REQUIRED ACTION: A faithful copy of the entire listing is what is needed.

GIVEN INFORMATION:
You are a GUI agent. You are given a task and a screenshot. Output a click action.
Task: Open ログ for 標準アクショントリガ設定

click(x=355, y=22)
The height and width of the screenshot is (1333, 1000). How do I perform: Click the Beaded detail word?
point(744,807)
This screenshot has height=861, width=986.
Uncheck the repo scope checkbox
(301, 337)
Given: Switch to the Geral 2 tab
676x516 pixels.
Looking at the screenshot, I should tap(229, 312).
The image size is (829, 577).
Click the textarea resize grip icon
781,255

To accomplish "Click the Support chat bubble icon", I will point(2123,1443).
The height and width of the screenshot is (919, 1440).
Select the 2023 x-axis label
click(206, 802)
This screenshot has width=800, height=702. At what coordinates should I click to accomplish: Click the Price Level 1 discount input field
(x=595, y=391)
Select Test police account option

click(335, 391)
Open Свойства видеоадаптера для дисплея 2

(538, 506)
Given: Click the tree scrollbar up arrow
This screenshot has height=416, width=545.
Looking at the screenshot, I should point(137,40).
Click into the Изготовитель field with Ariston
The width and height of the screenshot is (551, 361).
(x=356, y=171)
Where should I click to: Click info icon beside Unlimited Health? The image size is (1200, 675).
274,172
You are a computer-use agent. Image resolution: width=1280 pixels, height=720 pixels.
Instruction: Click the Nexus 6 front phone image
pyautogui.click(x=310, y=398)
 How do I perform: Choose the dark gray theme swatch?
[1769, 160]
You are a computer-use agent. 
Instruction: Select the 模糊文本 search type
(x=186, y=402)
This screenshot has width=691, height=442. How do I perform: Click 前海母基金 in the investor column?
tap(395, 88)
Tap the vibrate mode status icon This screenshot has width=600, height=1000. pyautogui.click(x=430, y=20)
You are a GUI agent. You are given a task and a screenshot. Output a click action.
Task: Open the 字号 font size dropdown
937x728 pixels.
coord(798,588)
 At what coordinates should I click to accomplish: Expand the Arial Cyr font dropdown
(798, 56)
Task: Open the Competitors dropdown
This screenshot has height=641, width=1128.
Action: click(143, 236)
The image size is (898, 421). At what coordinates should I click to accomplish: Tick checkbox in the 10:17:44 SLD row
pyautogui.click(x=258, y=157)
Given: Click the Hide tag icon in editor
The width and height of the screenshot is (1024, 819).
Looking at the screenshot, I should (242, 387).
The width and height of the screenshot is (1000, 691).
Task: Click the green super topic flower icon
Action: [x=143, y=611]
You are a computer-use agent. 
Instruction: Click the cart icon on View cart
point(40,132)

SOLUTION TO THIS PROBLEM:
You are a GUI agent. You are given a task and a screenshot. Output a click action.
Task: Open ログ for 標準アクショントリガ設定

click(x=355, y=22)
The height and width of the screenshot is (1333, 1000). How do I perform: Click the Beaded detail word?
point(744,807)
This screenshot has height=861, width=986.
Uncheck the repo scope checkbox
(301, 337)
Given: Switch to the Geral 2 tab
676x516 pixels.
Looking at the screenshot, I should tap(229, 312).
The image size is (829, 577).
Click the textarea resize grip icon
781,255

To accomplish "Click the Support chat bubble icon", I will point(2123,1443).
The height and width of the screenshot is (919, 1440).
Select the 2023 x-axis label
click(206, 802)
This screenshot has width=800, height=702. At what coordinates should I click to accomplish: Click the Price Level 1 discount input field
(x=595, y=391)
Select Test police account option

click(335, 391)
Open Свойства видеоадаптера для дисплея 2

(538, 506)
Given: Click the tree scrollbar up arrow
This screenshot has height=416, width=545.
Looking at the screenshot, I should point(137,40).
Click into the Изготовитель field with Ariston
The width and height of the screenshot is (551, 361).
(x=356, y=171)
Where should I click to: Click info icon beside Unlimited Health? The image size is (1200, 675).
274,172
You are a computer-use agent. Image resolution: width=1280 pixels, height=720 pixels.
Instruction: Click the Nexus 6 front phone image
pyautogui.click(x=310, y=398)
 How do I perform: Choose the dark gray theme swatch?
[1769, 160]
You are a computer-use agent. 
Instruction: Select the 模糊文本 search type
(x=186, y=402)
This screenshot has width=691, height=442. How do I perform: Click 前海母基金 in the investor column?
tap(395, 88)
Tap the vibrate mode status icon This screenshot has width=600, height=1000. pyautogui.click(x=430, y=20)
You are a GUI agent. You are given a task and a screenshot. Output a click action.
Task: Open the 字号 font size dropdown
937x728 pixels.
coord(798,588)
 At what coordinates should I click to accomplish: Expand the Arial Cyr font dropdown
(798, 56)
Task: Open the Competitors dropdown
This screenshot has height=641, width=1128.
Action: click(143, 236)
The image size is (898, 421). At what coordinates should I click to accomplish: Tick checkbox in the 10:17:44 SLD row
pyautogui.click(x=258, y=157)
Given: Click the Hide tag icon in editor
The width and height of the screenshot is (1024, 819).
Looking at the screenshot, I should (242, 387).
The width and height of the screenshot is (1000, 691).
Task: Click the green super topic flower icon
Action: [x=143, y=611]
You are a computer-use agent. 
Instruction: Click the cart icon on View cart
point(40,132)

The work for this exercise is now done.